Another instance of a misleading passage in Complexity: A Guided Tour:

Another example where Evo-Devo is challenging long-held views about evolution concerns the notion of convergent evolution. In my high school biology class, we learned that the octopus eye - greatly different in morphology - were examples of convergent evolution: eyes in these two species evolved completely independently of one another as a consequence of natural selection acting in two different environments in which eyes were a useful adaptation.

However, recent evidence has indicated that the evolution of these two eyes was not as independent as previously thought. Humans, octopi, flies, and many other species have a common gene called PAX6, which helps direct development of eyes.
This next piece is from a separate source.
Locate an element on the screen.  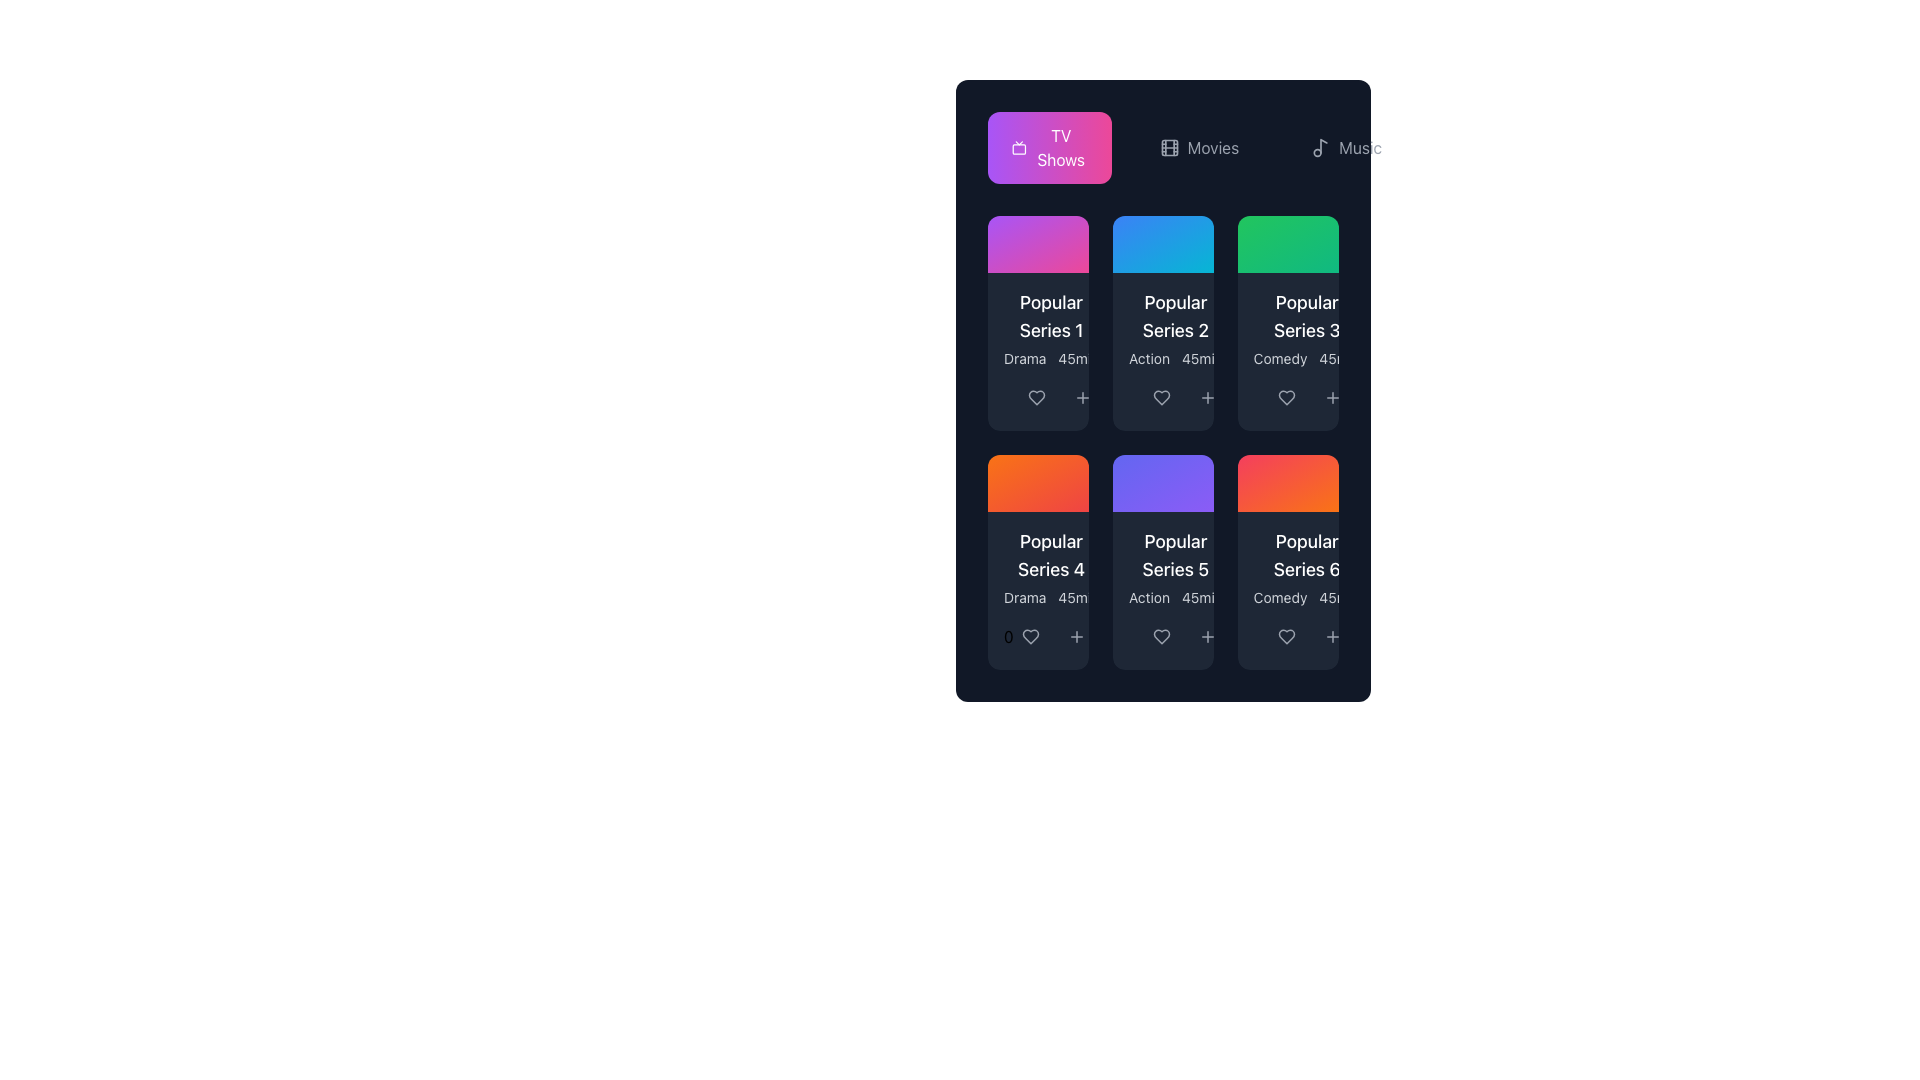
the decorative graphical symbol representing the 'Music' section, located in the top menu bar to the left of the 'Music' label is located at coordinates (1324, 145).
In a strange but revealing experiment, the Swiss biologist Walter Gehring took PAX6 genes from mice and inserted them into the genomes of fruit flies. In particular, in different studies, PAX6 was inserted in three different parts of the genome... The researchers got eerie results: eye-like structures formed... Gehring's conclusion: the eye evolved not many times independently, but only once, in a common ancestor with the PAX6 gene. This conclusion is still quite controversial among evolutionary biologists.


The author clearly doesn't understand the concept of convergent evolution here. The PAX6 gene, a master regulator transcription factor that controls eye development, certainly existed in the common ancestor of mammals and octopuses. But having the PAX6 gene is not the same thing as actually having an eye. The common ancestor of octopuses and humans did not have the kind of complex eye found an octopus or a human - the kind with a lens, an iris, etc. It probably had some sort of light-sensitive spot.

Thus, while the PAX6 gene in an octopus is homologous to the PAX6 gene in humans, the actual eyes themselves are not homologous and are in fact a great example of convergent evolution "as a consequence of natural selection acting in two different environments in which eyes were a useful adaptation." The lens, iris, and perhaps even the retina and optic nerve as well, all evolved independently in octopi and vertebrates, by means of a homologous gene that already existed in the common ancestor of mammals and octopuses. This is not controversial among biologists, and neither are the cool PAX6 results.

The biology tourism in this guided tour of complexity is one of the most frustrating asepcts of the book. Over and over the author writes that new ideas, somehow associated with the emerging science of complexity, are overturning and challenging long-held views. And yet all of her examples are basically like the one above: an unsophisticated understanding of biology coupled with hype about supposedly new ideas. (Evo-Devo in this book is put in a chapter on network thinking, even though the science of networks has contributed nothing to Evo-Devo, which is basically a merger of molecular developmental biology with evolution.)

I want to believe, I really do, that the science of computation, that network statistics, Turing machines, cellular automata, chaos theory, etc. have something fruitful to contribute to molecular biology and evolution. But I always come away disappointed.